■ Supplied records ■

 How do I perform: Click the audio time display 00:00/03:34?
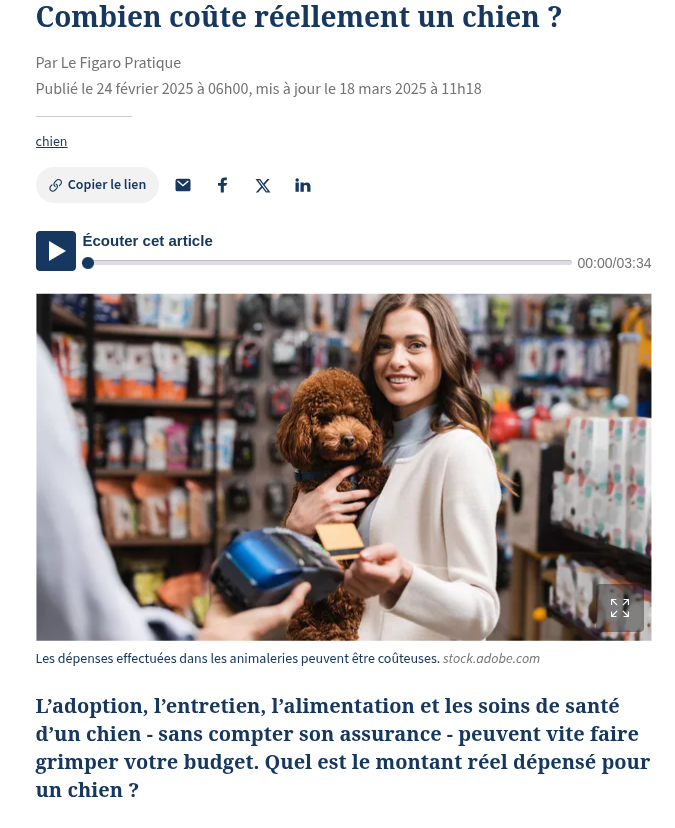pyautogui.click(x=614, y=263)
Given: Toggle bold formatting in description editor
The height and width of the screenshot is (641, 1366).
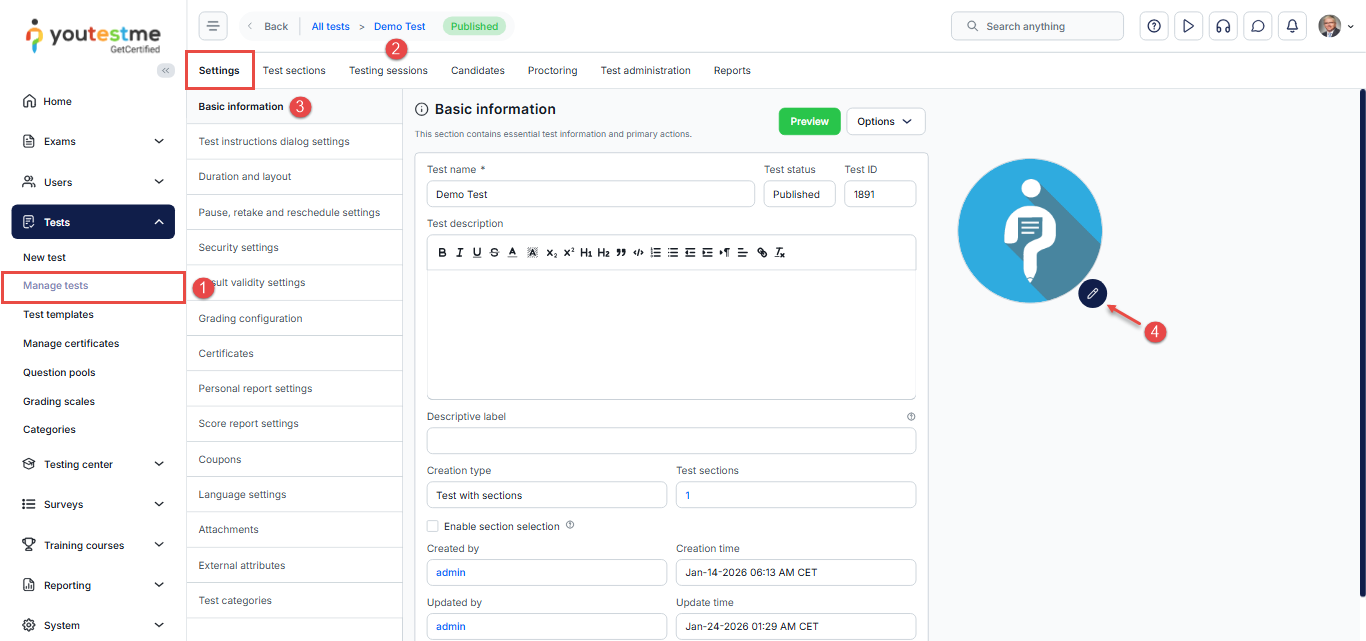Looking at the screenshot, I should point(442,253).
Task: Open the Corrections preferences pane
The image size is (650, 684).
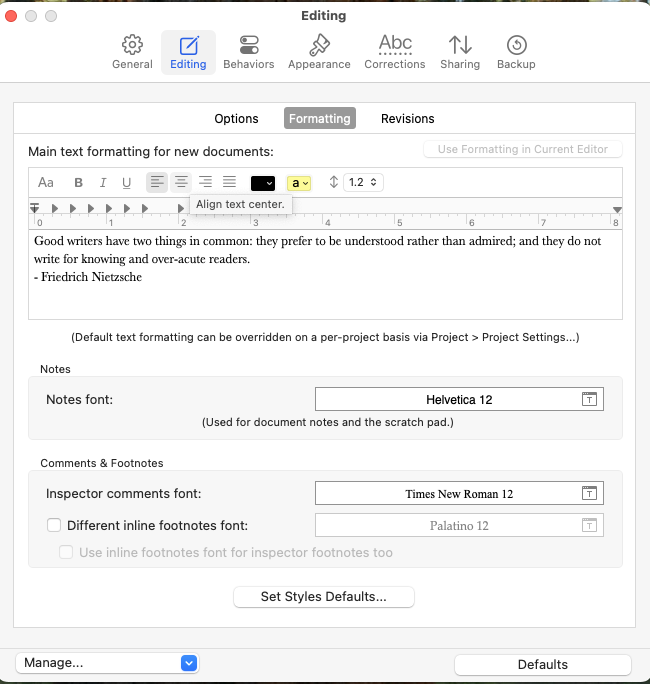Action: tap(395, 52)
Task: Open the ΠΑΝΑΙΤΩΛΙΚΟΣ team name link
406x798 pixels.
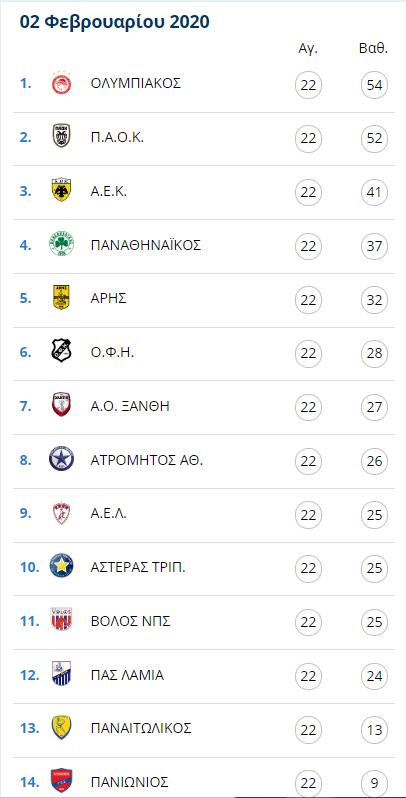Action: click(x=141, y=728)
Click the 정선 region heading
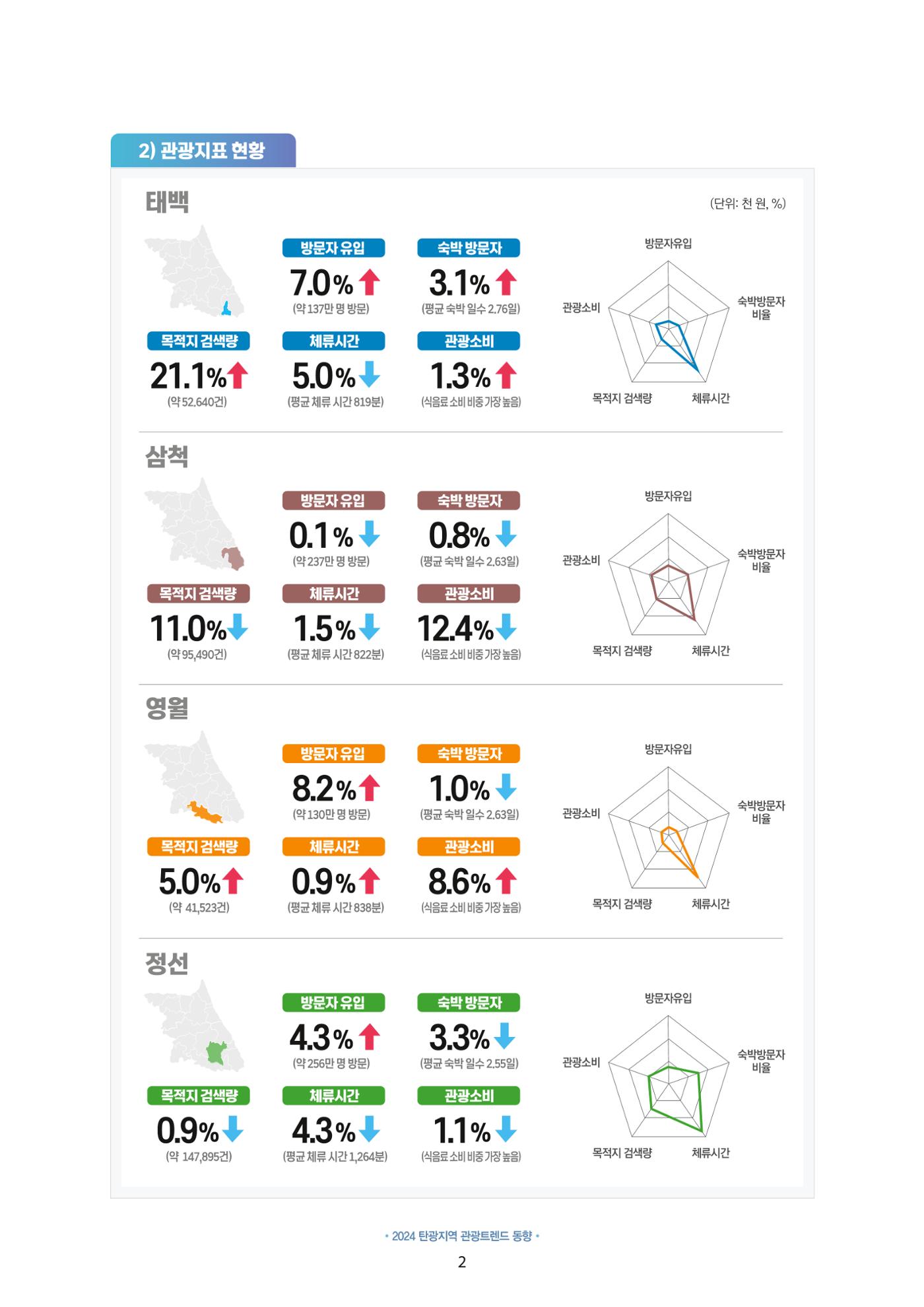The height and width of the screenshot is (1307, 924). point(167,964)

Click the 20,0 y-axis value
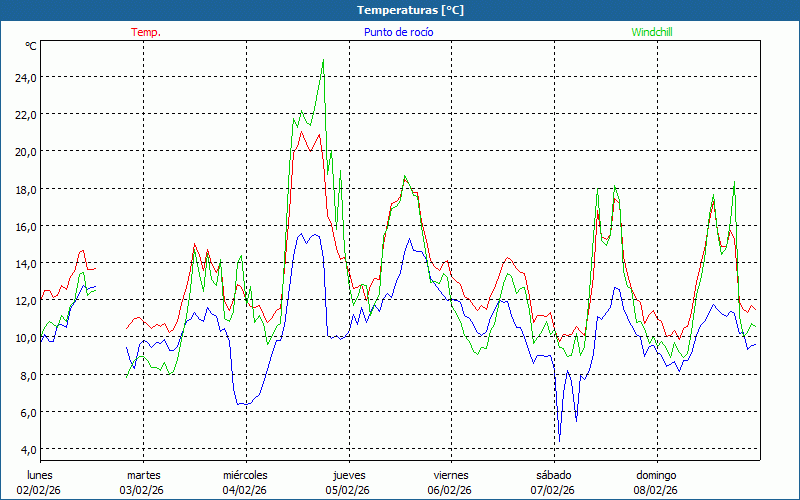(x=24, y=151)
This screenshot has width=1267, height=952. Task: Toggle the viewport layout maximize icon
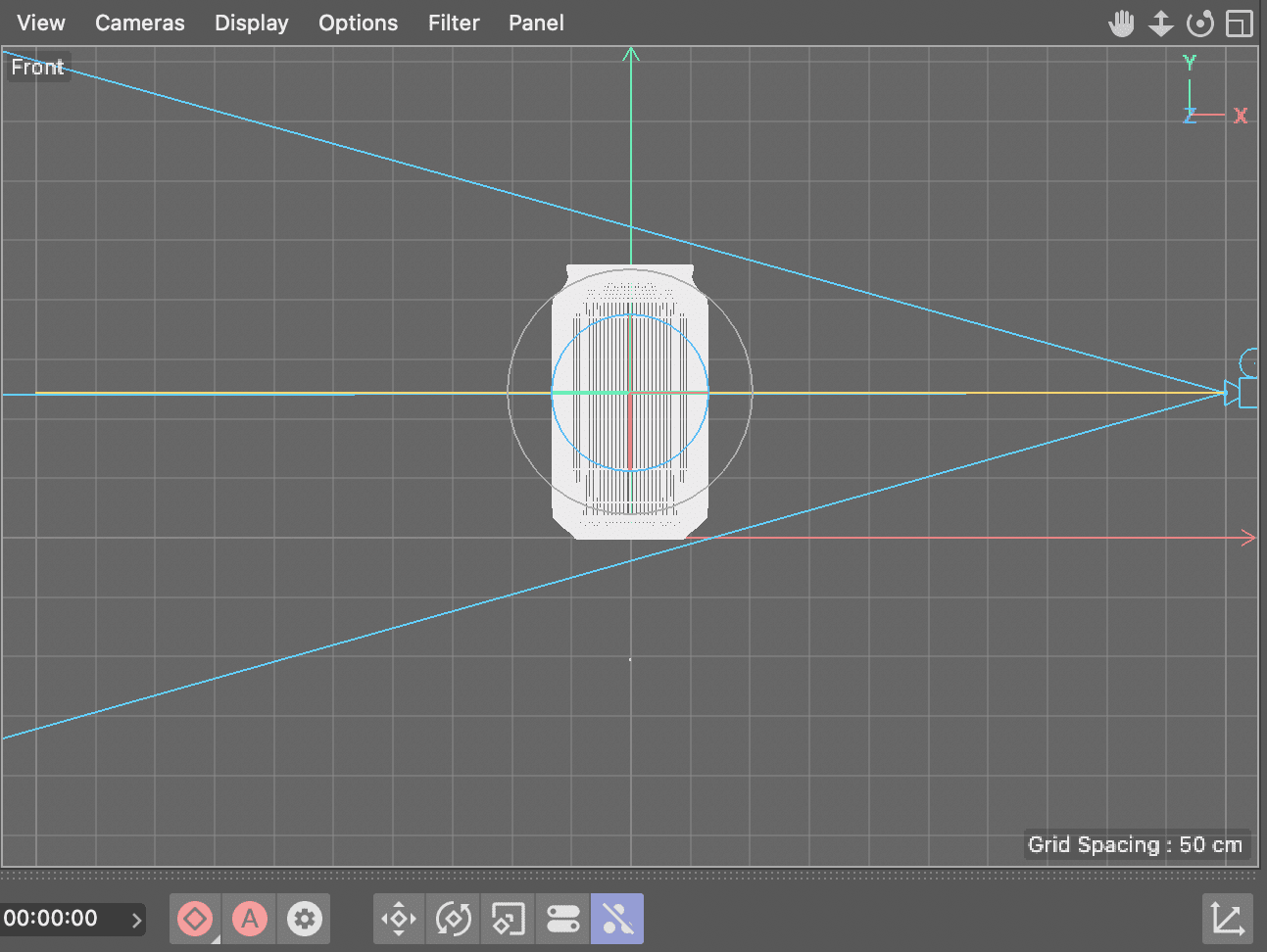(x=1240, y=24)
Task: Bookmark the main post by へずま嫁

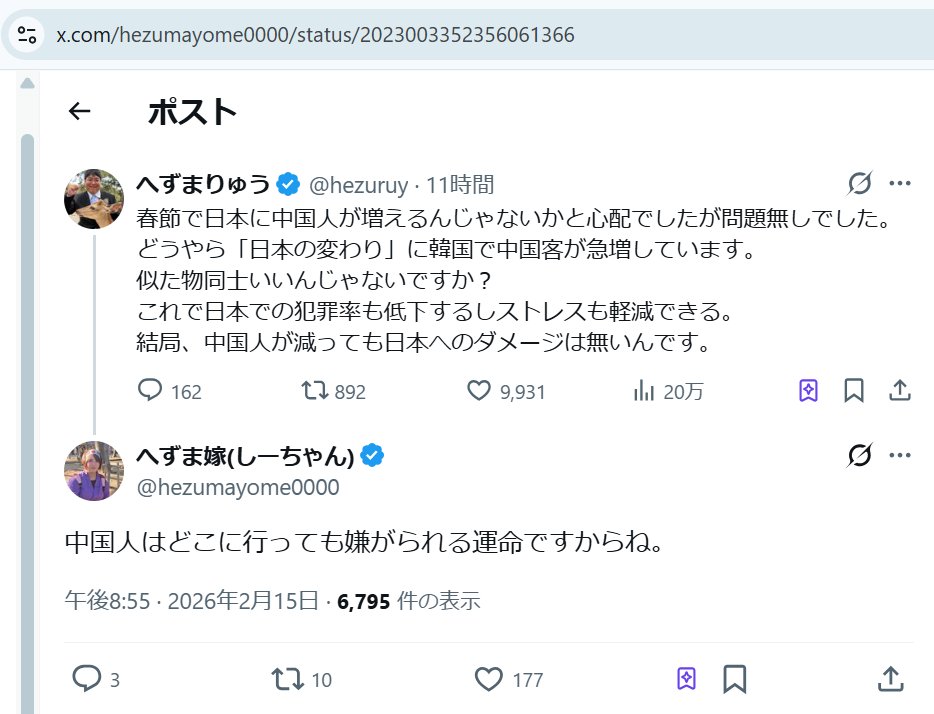Action: point(735,680)
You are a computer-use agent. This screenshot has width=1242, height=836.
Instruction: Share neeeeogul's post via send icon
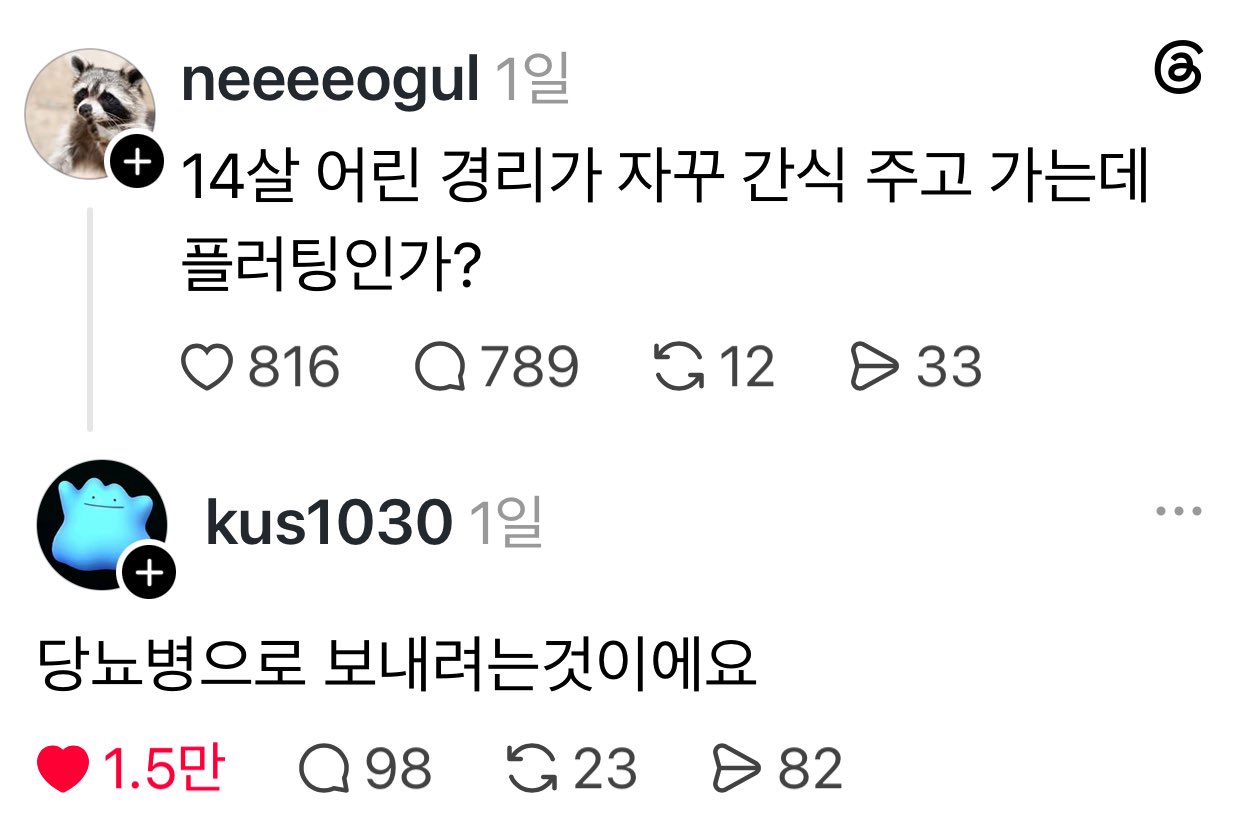point(875,367)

■ What is being asked ■
Working from the line with "Click the 20,0 y-axis value" to the last line of the material above, repeat each line exactly and leave out the pictures.

■ Exercise output ■
Click the 20,0 y-axis value
(x=24, y=151)
This screenshot has width=1267, height=952. Task: Toggle the viewport layout maximize icon
(x=1240, y=24)
Task: Bookmark the main post by へずま嫁

Action: point(735,680)
You are a computer-use agent. This screenshot has width=1242, height=836.
Instruction: Share neeeeogul's post via send icon
point(875,367)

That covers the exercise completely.